Red Lentils + Haddock

Red Lentils with smoked Halibut, Lemon and Horseradish

For 3-4 people you need

smoked Halibut 350 g / 12.5 ounces
red lentils, rinsed,  300g / 1.5 cups
broth 700ml / 3 cups
onion, chopped, 2
juice and zest of 1/2 lemon
heavy cream 3-4 tablespoons
chives, chopped, 3 tablespoons
fresh horseradish, grated
salt and pepper
olive oil for frying

Heat a little oil in a large pot and fry the onions for a couple minutes. Add the lentils, the broth, lemon juice and zest and some ground pepper (but no salt!). Cook according to the cooking instructions on your package, mine need 7 minutes. When the lentils are done add the cream and season with salt and pepper to taste. Separate the smoked fish into big chunks and arrange on plates together with the lentils. Sprinkle with horseradish and chives.

Red Lentils + Haddock

Winter Lentils with Chestnuts and Star-anis

Lentils with Star-anis

My mother loves lentils – and so do I – and she also loves to share her new lentil creations with me like her all time favorite lentils with chard (a variation which I will post another time). So for many, many years she has sent me her recipes by fax, written on a type writer, as she doesn’t like emails and computers. I have a folder full of faxes from her with wonderful recipes and always signed with a sweet motherly note.

Today’s lentil creation is something new, I need a soul warmer, with typical winter spices. I bought some French chestnuts and brought out the star-anis and cloves inspired by my last baking sessions. I will use very aromatic lentils from Swabia in the South of Germany sent to me – of course – by my mother. They are cultivated by an organic producer group called “Alb-Leisa” (www.alb-leisa.com) which recovered this treasure from oblivion. These re-cultivated lentil types had disappeared abruptly in the 1950s due to costs and extensive work.

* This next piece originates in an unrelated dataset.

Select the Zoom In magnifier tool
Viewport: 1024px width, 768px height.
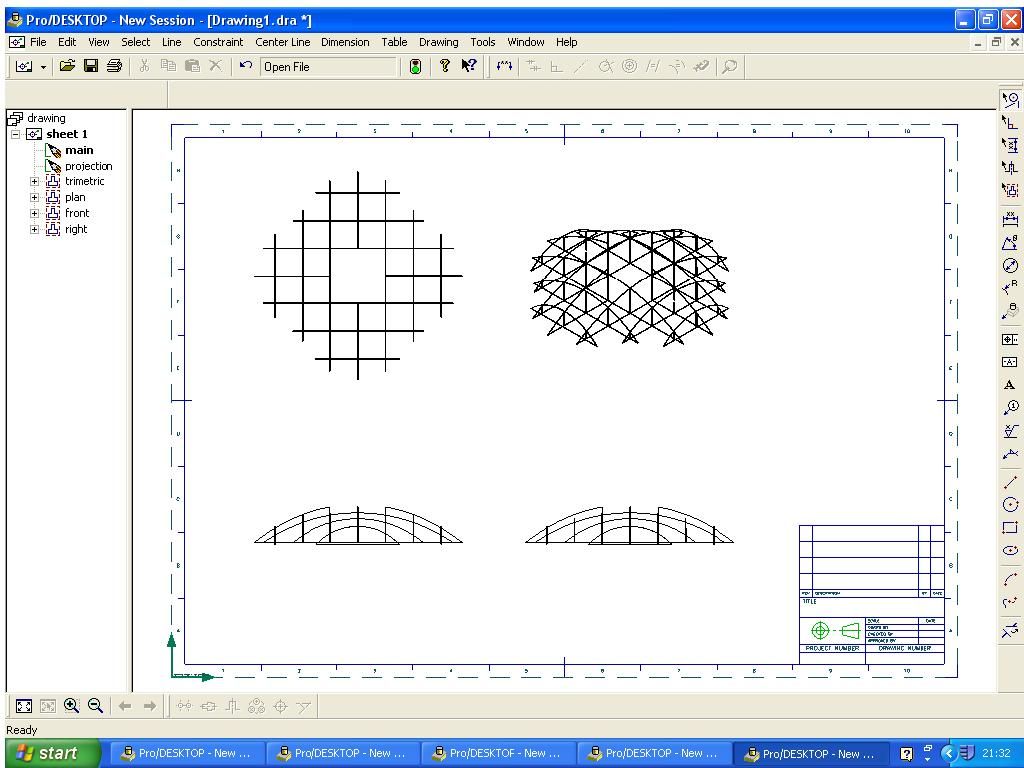[71, 706]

Luckily the Alb-Leisa work is well appreciated, their production has expanded and we can now buy aromatic lentils with old-fashioned names like “Späth’s Alblinse I and II”.

Lentils with Star-anis

 Lentils with Chestnuts and Star-anis

Here comes the soul-warming recipe, enough for 4 people. I use small lentils which don’t need pre-soaking.

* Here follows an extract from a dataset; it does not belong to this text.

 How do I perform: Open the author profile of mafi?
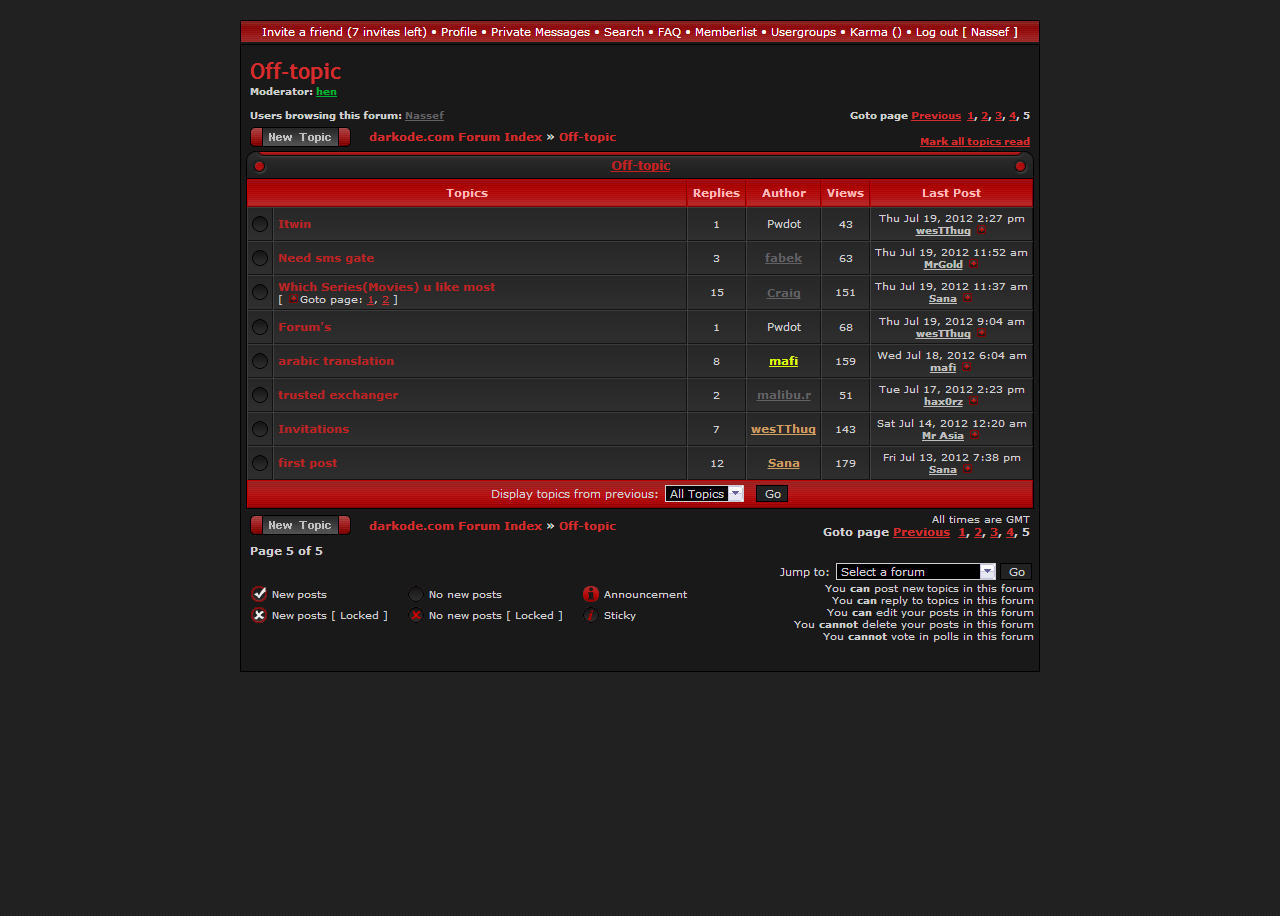[783, 361]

lentils 300g / 10.5 ounces
small leek, cut in thin slices, 1
carrots, sliced in half and chopped, 3
small onion, chopped, 1
garlic clove, cut in half, 1
olive oil
broth or water 1l
thyme, a bunch
star-anis 1 (single, not a whole star)
bay leaves 2
cloves 2
allspice, whole not ground, 2
chestnuts, a hand full
salt and pepper

I prepared the chestnuts earlier as they don’t need to be warm. Preheat the oven to 200°C / 390°F and place an ovenproof   bowl filled with water on the bottom of the oven. Cut a cross on the curved side of the chestnuts and put them in the oven on a baking sheet 10 minutes or until they get dark and their crosses start curling up. Take them out of the oven and cover them with a wet tea towel immediately. This makes it much easier to peel them. Take them out of their outer hard and soft, inner skin while they are still warm. Mind your fingers as they can still be hot.

Warm olive oil in a pan and fry the leek, onion, carrots and garlic on medium heat. Add the lentils and pour the broth on top. Add the thyme and the spices (star-anis, bay leaves, cloves, allspice) but don’t season with salt yet or the lentils won’t cook and stay hard. Some people put the spices in a disposable tea filter which makes it easier to get them out later. I don’t mind them, I prefer to add them unwrapped. Close the lid and let it simmer. The cooking time depends on the lentil type. Mine need 20 minutes. After 10 minutes check if there is still enough liquid. When the lentils are soft, season with salt and pepper. Take out the thyme, bay leaves and the spices you can find.

Serve the lentils in deep bowls with broken chestnuts on top and enjoy this soul warming treat.